A negação unificada de que a nicotina causa dependência
No dia da audiência, os sete CEOs compareceram. Um a um, sob juramento, eles negaram que a nicotina fosse viciante. William Campbell, da Philip Morris, afirmou: “Acredito que a nicotina não causa dependência”. James W. Johnston, da R.J. Reynolds, argumentou que “os cigarros e a nicotina claramente não cumprem a definição clássica de dependência. Não há intoxicação”.
Todos os outros executivos seguiram a mesma linha. A frente unificada apresentada por eles buscava projetar força e convicção. Além de negar a dependência, eles também negaram manipular os níveis de nicotina ou visar crianças em suas campanhas publicitárias, apesar da existência de personagens como Joe Camel.
A ciência versus a indústria: o que já se sabia sobre a dependência da nicotina
A posição das empresas de tabaco em 1994 contrastava fortemente com o consenso científico da época. O Relatório do Cirurgião-Geral de 1988 já havia sido inequívoco ao classificar a nicotina como uma droga que causa dependência, com processos farmacológicos e comportamentais similares aos da heroína e cocaína.
A indústria do tabaco, no entanto, apegava-se a uma definição antiga e restrita de “dependência”, que exigia “intoxicação”. Documentos internos revelados posteriormente mostraram que as próprias empresas sabiam da natureza aditiva da nicotina há décadas. A estratégia da indústria era criar “dúvida” e “controvérsia” para combater os fatos científicos e proteger seus interesses.
O engano deliberado e suas consequências
Especialistas e analistas da indústria e da saúde pública consideram o testemunho de 1994 um ato de engano deliberado. Os CEOs, sob juramento, perpetuaram uma estratégia de negação que suas próprias empresas sabiam ser falsa. Este episódio foi um catalisador para a chamada “terceira vaga” de litígios contra as empresas de tabaco.
Poucas semanas após a audiência, estados como Mississippi e Minnesota iniciaram ações judiciais para recuperar os custos de saúde decorrentes de doenças relacionadas ao fumo. O julgamento de Minnesota foi crucial, pois forçou a divulgação de milhões de páginas de documentos internos da indústria. Esses documentos se tornaram a “arma fumegante”, provando o engano. O clímax foi o Master Settlement Agreement (MSA) de 1998, um acordo histórico de mais de US$ 200 bilhões entre 46 estados e as quatro maiores empresas de tabaco, que também impôs severas restrições ao marketing.

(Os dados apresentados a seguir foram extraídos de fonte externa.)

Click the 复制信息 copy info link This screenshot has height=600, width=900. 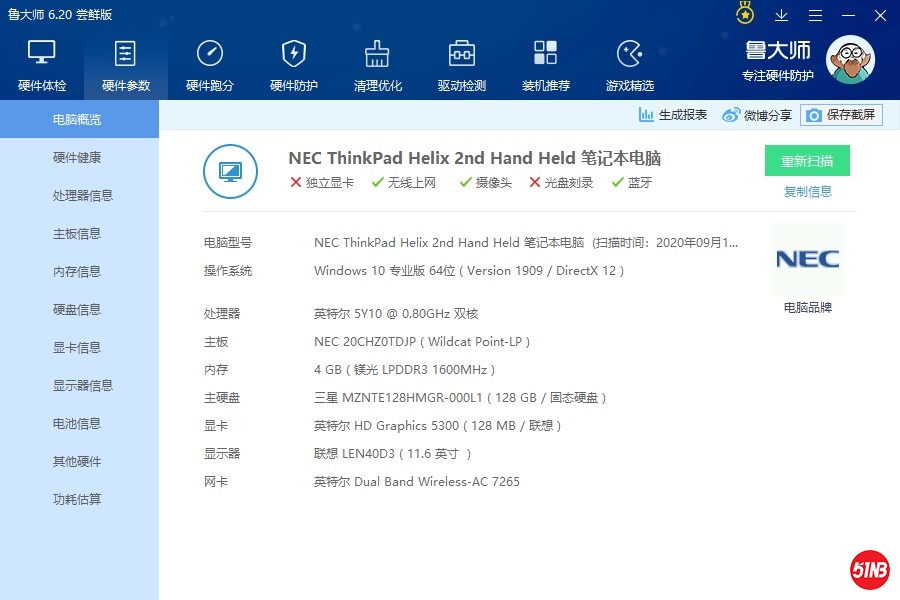coord(807,192)
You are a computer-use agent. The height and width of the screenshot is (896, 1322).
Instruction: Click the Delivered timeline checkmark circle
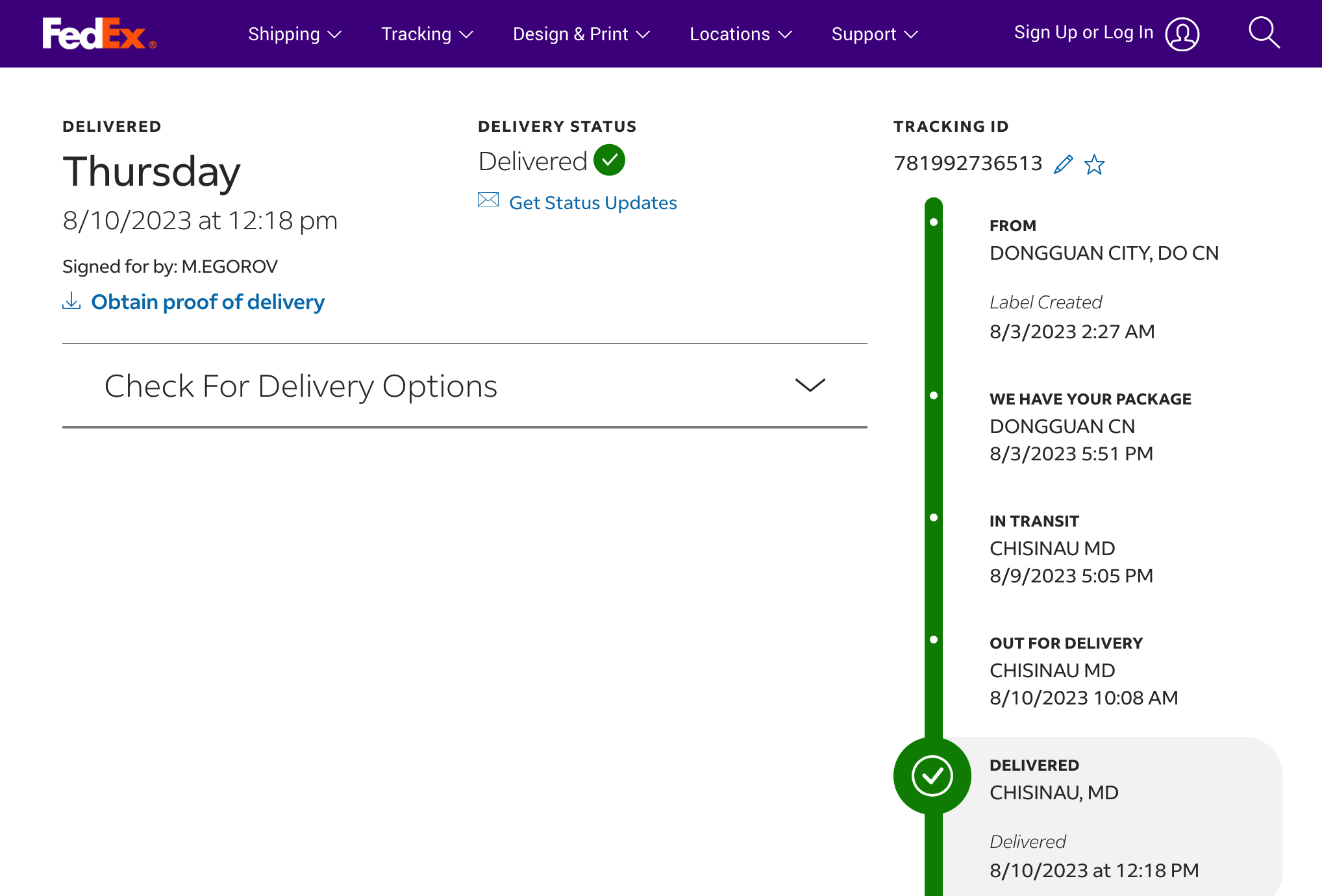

Como o testemunho de 1994 mudou a percepção pública e as políticas de saúde
O testemunho dos CEOs em 1994 e as revelações que se seguiram deixaram um legado profundo. A credibilidade da indústria do tabaco foi severamente abalada, e o episódio se tornou um símbolo de má conduta corporativa. Isso impulsionou uma exigência social por maior transparência e responsabilidade por parte das empresas.
O evento também deu um impulso significativo às políticas de saúde pública. As restrições de marketing impostas pelo MSA e o financiamento de campanhas educativas contribuíram para uma redução significativa do tabagismo entre os jovens. A experiência dos EUA, incluindo a divulgação dos documentos da indústria, influenciou a criação da Convenção-Quadro para o Controle do Tabaco (CQCT) da Organização Mundial da Saúde (OMS), o primeiro tratado global de saúde pública juridicamente vinculativo, adotado em 2003. A luta contra o tabagismo é contínua, mas o episódio de 1994 foi um o decisivo para a responsabilização da indústria.